REPORT OF THE AUDITORS TO THE MEMBERS OF AFFIN ISLAMIC BANK BERHAD (Incorporated in Malaysia) We have audited the financial statements set out on pages 18 to 79. These financial statements are the responsibility of the Bank's Directors. It is our responsibility to form an independent opinion, based on our audit, on these financial statements and to report our opinion to you, as a body, in accordance with Section 174 of the Companies Act, 1965 and for no other purpose. We do not assume responsibility to any other person for the content of this report. We conducted our audit in accordance with approved auditing standards in Malaysia. Those standards require that we plan and perform the audit to obtain reasonable assurance about whether the financial statements are free of material misstatement. An audit includes examining, on a test basis, evidence supporting the amounts and disclosures in the financial statements. An audit also includes assessing the accounting principles used and significant estimates made by the Directors, as well as evaluating the overall presentation of the financial statements. We believe that our audit provides a reasonable basis for our opinion. In our opinion: (a) the financial statements have been prepared in accordance with the provisions of the Companies Act, 1965, MASB Approved Accounting Standards for Entities Other Than Private Entities and Bank Negara Malaysia Guidelines so as to give a true and fair view of: (i) the matters required by Section 169 of the Companies Act, 1965 to be dealt with in the financial statements; and (ii) the state of affairs of the Bank as at 31 December 2007 and of the results and cash flows of the Bank for the financial year ended on that date; and (b) the accounting and other records and the registers required by the Act to be kept by the Bank have been properly kept in accordance with the provisions of the Act.

PRICEWATERHOUSECOOPERS (No. AF : 1146) Chartered Accountants

MOHAMMAD FAIZ BIN MOHAMMAD AZMI (No. 2025/03/08 (J)) Partner of the firm

Kuala Lumpur, Malaysia 29 February 2008

81

Company No: 709506-V

Affin Islamic Bank Berhad (Incorporated in Malaysia)
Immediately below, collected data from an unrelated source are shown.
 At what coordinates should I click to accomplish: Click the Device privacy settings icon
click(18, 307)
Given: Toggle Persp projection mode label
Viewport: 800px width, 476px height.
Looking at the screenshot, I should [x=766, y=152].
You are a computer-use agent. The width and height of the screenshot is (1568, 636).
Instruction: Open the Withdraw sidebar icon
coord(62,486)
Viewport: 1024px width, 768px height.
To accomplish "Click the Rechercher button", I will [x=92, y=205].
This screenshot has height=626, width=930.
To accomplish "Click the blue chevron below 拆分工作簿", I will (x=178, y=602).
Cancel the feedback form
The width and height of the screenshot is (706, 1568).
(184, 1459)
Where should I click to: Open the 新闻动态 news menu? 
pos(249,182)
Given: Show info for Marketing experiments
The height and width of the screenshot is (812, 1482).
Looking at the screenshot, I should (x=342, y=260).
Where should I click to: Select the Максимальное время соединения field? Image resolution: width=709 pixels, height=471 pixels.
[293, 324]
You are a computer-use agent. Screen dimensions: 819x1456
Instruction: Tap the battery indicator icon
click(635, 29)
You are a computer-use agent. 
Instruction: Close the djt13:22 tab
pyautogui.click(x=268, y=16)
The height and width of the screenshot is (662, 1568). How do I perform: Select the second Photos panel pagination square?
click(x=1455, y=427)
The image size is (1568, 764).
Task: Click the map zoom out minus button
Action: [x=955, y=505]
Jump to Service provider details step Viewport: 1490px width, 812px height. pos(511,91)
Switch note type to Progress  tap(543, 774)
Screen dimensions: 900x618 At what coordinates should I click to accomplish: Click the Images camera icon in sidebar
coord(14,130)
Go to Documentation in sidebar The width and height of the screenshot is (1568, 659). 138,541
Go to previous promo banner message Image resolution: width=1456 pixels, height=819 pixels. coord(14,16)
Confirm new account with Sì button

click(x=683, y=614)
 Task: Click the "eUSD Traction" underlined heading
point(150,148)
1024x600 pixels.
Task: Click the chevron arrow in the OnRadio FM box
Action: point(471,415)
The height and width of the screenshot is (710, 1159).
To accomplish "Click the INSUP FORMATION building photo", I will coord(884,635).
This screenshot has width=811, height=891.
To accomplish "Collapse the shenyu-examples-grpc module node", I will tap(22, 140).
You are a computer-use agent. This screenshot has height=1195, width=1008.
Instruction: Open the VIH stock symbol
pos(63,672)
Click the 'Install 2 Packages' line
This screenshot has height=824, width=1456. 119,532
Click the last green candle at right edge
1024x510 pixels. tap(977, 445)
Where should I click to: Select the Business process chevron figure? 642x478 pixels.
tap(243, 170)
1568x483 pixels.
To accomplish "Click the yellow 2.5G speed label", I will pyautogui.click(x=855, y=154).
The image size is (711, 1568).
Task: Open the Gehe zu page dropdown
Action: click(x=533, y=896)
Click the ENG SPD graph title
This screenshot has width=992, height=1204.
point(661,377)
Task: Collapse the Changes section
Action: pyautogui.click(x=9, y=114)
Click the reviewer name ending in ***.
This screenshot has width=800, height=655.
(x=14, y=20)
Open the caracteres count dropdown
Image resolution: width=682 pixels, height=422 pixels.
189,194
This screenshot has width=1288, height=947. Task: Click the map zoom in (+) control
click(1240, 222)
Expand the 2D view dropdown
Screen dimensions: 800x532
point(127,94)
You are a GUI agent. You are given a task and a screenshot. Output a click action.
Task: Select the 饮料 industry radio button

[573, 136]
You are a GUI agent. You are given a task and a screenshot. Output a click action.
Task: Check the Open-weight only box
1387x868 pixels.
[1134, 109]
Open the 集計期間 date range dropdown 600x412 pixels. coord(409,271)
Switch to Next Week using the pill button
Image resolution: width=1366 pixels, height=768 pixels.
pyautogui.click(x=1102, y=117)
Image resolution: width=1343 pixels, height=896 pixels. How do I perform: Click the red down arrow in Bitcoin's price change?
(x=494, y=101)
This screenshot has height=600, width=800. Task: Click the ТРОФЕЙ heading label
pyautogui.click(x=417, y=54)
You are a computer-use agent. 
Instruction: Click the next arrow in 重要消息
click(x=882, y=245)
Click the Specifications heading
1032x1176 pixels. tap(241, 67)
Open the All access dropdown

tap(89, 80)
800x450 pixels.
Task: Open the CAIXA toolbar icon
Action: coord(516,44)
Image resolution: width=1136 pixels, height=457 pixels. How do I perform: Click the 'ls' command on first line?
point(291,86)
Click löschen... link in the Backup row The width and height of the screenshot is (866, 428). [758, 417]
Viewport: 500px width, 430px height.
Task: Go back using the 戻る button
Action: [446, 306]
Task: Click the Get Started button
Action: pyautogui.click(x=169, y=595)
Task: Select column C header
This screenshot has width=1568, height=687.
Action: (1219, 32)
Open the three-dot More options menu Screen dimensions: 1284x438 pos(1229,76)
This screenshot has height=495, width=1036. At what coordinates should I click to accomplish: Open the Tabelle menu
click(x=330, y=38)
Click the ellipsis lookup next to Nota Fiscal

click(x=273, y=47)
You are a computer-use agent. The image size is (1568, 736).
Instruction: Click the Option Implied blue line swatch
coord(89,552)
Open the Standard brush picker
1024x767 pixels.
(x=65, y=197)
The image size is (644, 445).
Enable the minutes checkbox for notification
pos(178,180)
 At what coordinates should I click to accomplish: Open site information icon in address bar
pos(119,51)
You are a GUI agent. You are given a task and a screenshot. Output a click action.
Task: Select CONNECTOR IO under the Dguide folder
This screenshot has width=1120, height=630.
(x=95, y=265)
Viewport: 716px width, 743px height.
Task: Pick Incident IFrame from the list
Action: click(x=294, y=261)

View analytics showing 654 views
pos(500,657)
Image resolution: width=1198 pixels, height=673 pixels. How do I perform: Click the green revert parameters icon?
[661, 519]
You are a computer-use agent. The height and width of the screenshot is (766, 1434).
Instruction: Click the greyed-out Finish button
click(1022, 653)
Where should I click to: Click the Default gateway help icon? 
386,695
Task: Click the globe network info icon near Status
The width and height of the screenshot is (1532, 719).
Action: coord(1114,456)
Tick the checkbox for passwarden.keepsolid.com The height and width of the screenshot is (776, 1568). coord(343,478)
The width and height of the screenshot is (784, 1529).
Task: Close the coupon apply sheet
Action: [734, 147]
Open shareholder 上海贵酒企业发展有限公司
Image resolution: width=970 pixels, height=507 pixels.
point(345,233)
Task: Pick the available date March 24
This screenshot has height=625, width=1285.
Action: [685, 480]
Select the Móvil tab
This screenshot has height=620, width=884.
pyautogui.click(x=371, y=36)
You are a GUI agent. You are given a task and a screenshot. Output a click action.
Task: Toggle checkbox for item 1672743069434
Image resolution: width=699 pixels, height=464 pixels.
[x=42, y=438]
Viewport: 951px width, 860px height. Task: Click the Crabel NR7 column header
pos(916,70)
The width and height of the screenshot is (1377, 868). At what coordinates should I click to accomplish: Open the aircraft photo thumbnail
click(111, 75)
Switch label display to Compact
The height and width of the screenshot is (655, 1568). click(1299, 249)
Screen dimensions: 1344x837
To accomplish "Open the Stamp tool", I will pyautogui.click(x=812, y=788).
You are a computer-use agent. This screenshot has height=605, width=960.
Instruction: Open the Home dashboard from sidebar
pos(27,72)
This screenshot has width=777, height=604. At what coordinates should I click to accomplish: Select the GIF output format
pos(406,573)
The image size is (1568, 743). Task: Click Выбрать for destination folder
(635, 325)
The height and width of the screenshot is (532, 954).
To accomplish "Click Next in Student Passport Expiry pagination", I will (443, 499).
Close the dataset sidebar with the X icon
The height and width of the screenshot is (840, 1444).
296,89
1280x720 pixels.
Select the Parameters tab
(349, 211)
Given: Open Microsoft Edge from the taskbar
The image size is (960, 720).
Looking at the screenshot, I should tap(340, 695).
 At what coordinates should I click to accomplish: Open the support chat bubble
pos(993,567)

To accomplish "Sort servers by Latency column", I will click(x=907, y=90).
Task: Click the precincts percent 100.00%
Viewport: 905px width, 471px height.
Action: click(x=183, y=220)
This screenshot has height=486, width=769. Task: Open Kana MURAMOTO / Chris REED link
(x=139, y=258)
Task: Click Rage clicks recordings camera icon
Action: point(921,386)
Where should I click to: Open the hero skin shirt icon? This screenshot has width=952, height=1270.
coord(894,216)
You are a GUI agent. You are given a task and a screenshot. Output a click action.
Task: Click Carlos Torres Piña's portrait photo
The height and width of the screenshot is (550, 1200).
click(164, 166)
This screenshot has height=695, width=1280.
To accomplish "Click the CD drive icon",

Shariah Committee's Report

We, Dr. Hailani Muji Tahir and Dr. Md. Khalil Ruslan, two of the members of the Shariah Committee of Affin Islamic Bank Berhad, do hereby confirm on behalf of the Shariah Committee, that in our opinion, the operation of the Bank for the financial year ended 31 December 2007 have been conducted in conformity with the Shariah principles.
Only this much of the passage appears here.